Codementor Events

Spark & R: Downloading data and Starting with SparkR using Jupyter notebooks

Published Sep 17, 2015Last updated Mar 07, 2017
Spark & R: Downloading data and Starting with SparkR using Jupyter notebooks

In this tutorial we will use the 2013 American Community Survey dataset and start up a SparkR cluster using IPython/Jupyter notebooks. Both are necessary steps in order to work any further with Spark and R using notebooks. After downloading the files we will have them locally and we won't need to download them again. However, we will need to init the cluster in each notebook in order to use it.

In the next tutorial, we will use our local files to load them into SparkSQL data frames. This will open the door to exploratory data analysis and linear methods in future tutorials.

All the code for these series of Spark and R tutorials can be found in its own GitHub repository. Go there and make it yours.

Instructions

As we already mentioned, for these series of tutorials/notebooks, we have used Jupyter with the IRkernel R kernel. You can find
installation instructions for you specific setup here.

A good way of using these notebooks is by first cloning the repo, and then
starting your Jupyter in pySpark mode.

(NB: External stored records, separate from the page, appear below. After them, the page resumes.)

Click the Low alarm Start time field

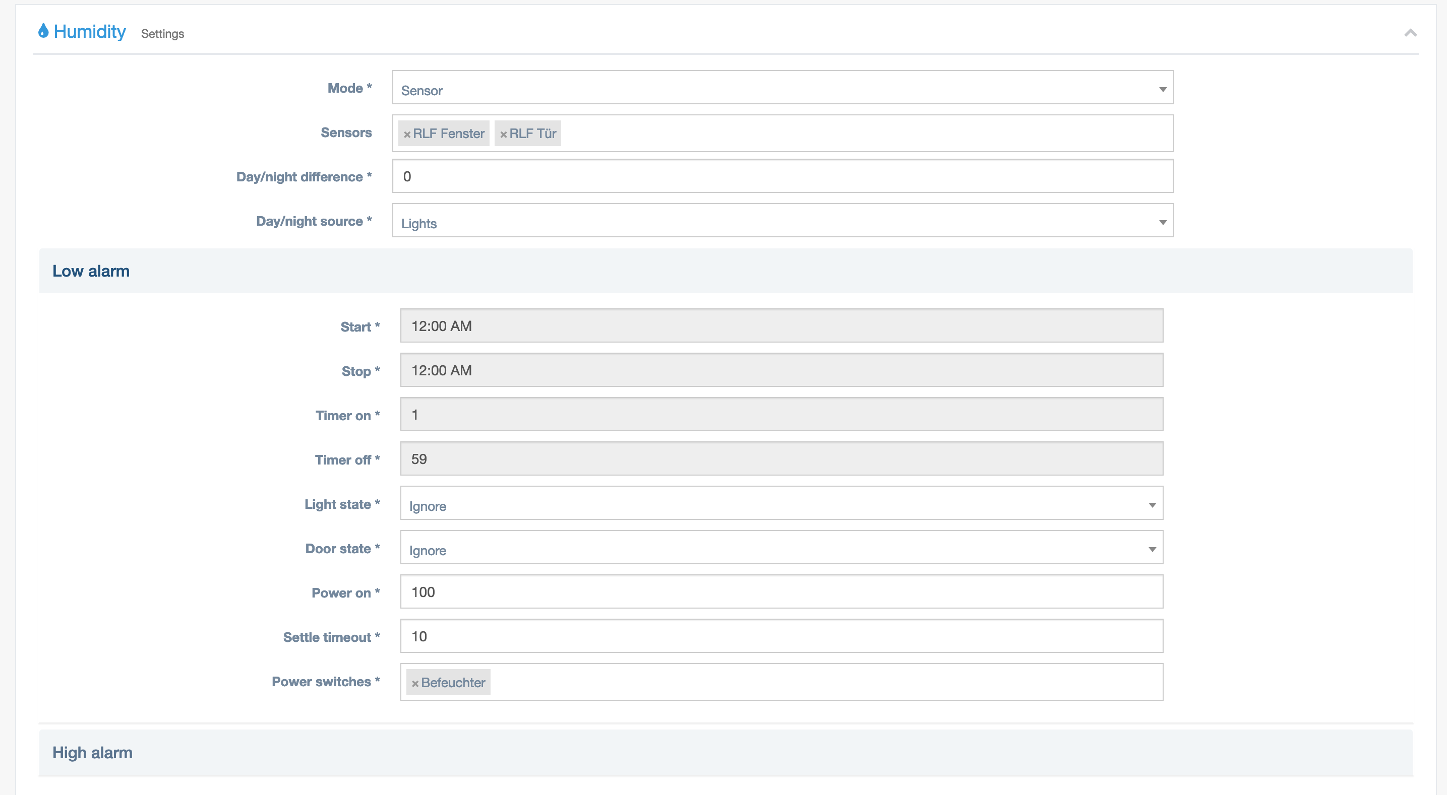[781, 326]
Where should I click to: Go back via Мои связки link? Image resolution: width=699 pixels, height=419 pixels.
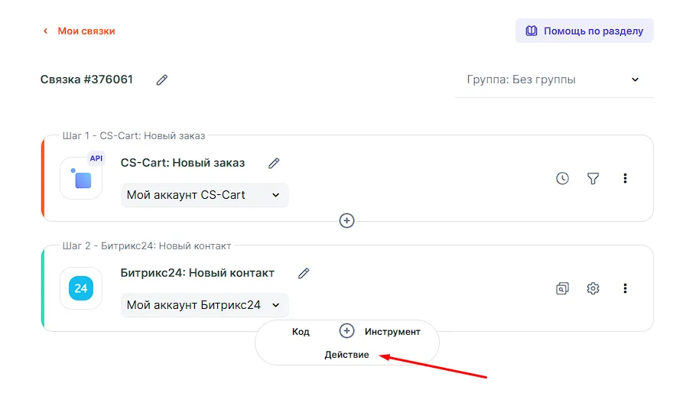coord(80,31)
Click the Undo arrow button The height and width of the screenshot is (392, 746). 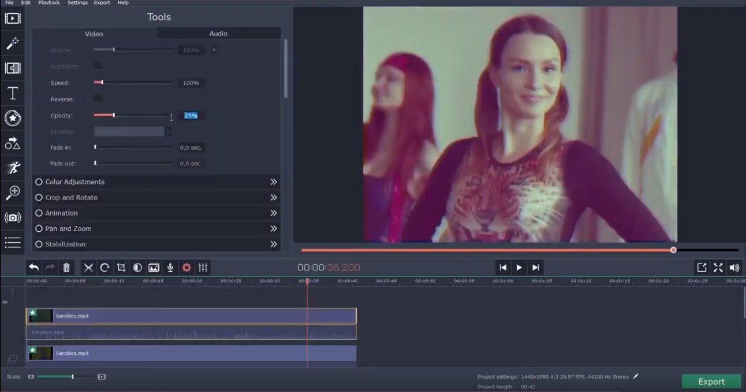34,267
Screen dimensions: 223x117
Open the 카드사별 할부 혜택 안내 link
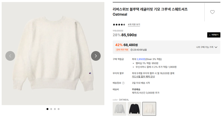143,77

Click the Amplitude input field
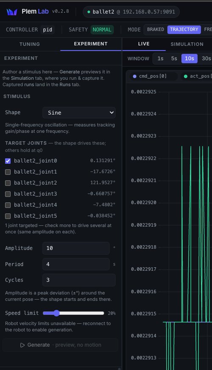(x=76, y=248)
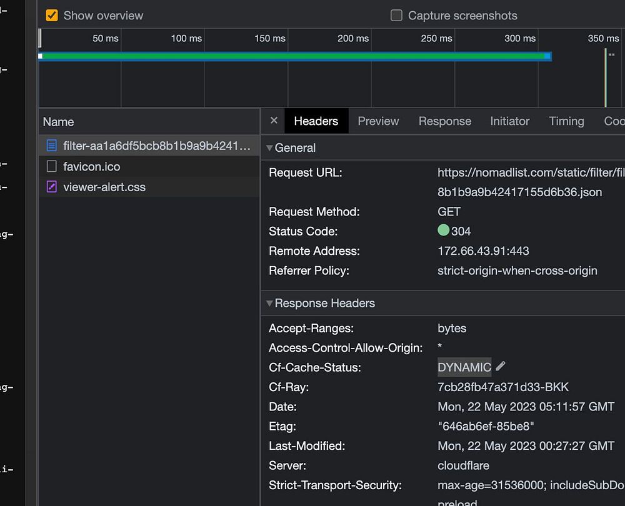Collapse the Response Headers section
Viewport: 625px width, 506px height.
click(x=270, y=304)
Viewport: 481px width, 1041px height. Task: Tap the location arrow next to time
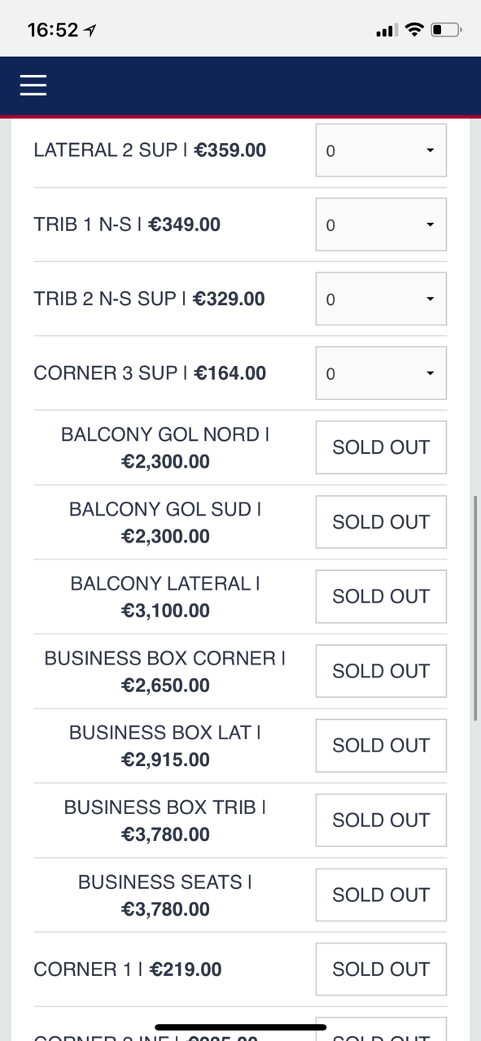pos(90,30)
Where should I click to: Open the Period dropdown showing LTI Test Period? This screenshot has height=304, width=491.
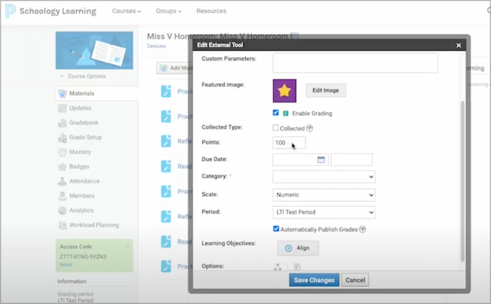point(323,213)
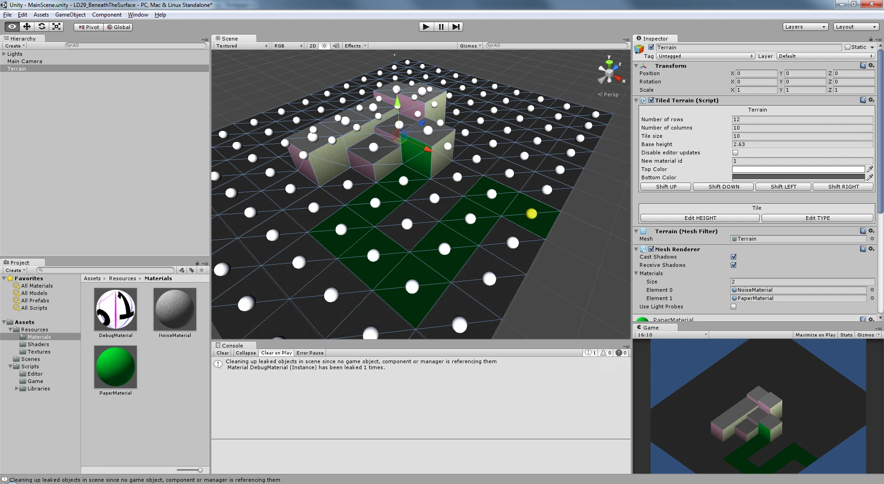This screenshot has height=484, width=884.
Task: Enable the Static checkbox
Action: (x=848, y=47)
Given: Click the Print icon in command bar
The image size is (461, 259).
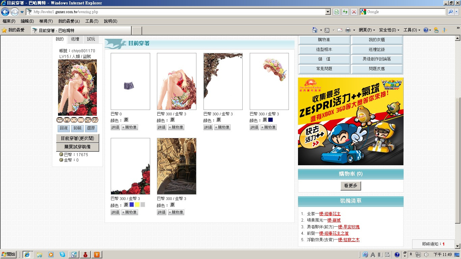Looking at the screenshot, I should coord(348,30).
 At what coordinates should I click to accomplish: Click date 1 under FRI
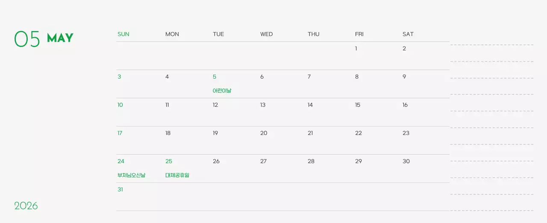click(356, 49)
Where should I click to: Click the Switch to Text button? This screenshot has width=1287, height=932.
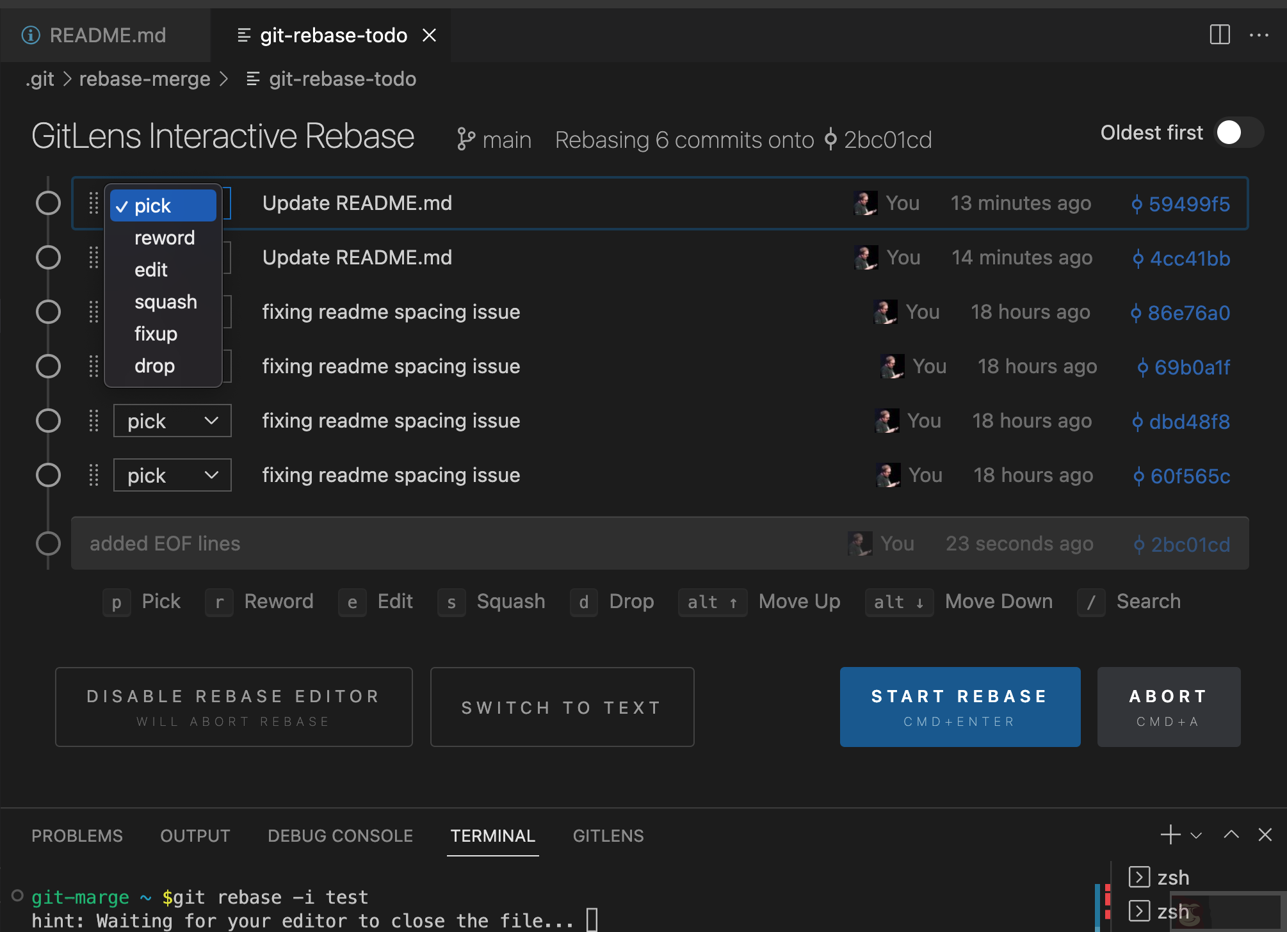click(x=562, y=707)
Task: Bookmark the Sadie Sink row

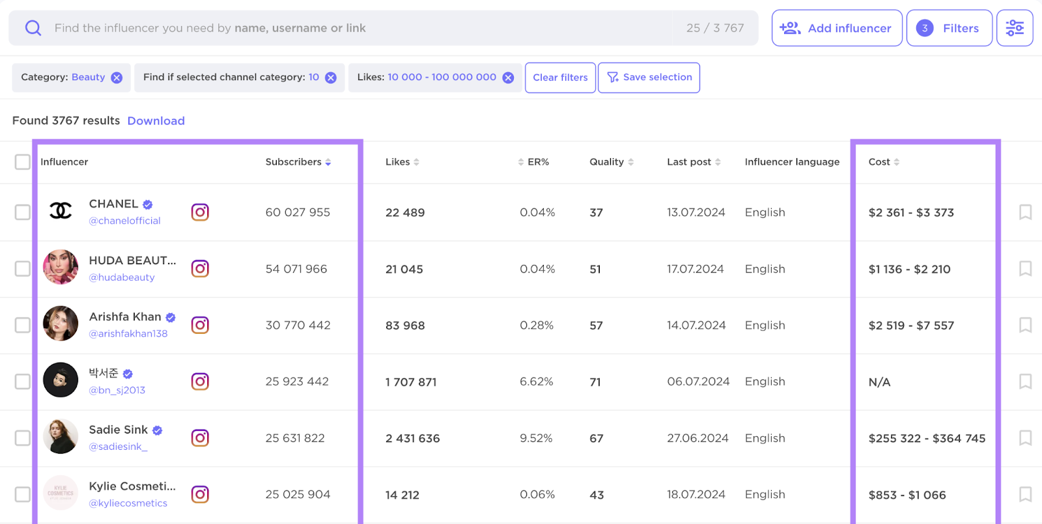Action: [x=1025, y=437]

For example,
if we have a standalone Spark installation running in our localhost with a
maximum of 6Gb per node assigned to IPython:

MASTER="spark://127.0.0.1:7077" SPARK_EXECUTOR_MEMORY="6G" IPYTHON_OPTS="notebook --pylab inline" ~/spark-1.5.0-bin-hadoop2.6/bin/pyspark

Notice that the path to the pyspark command will depend on your specific
installation. So as requirement, you need to have
Spark installed in
the same machine you are going to start the IPython notebook server.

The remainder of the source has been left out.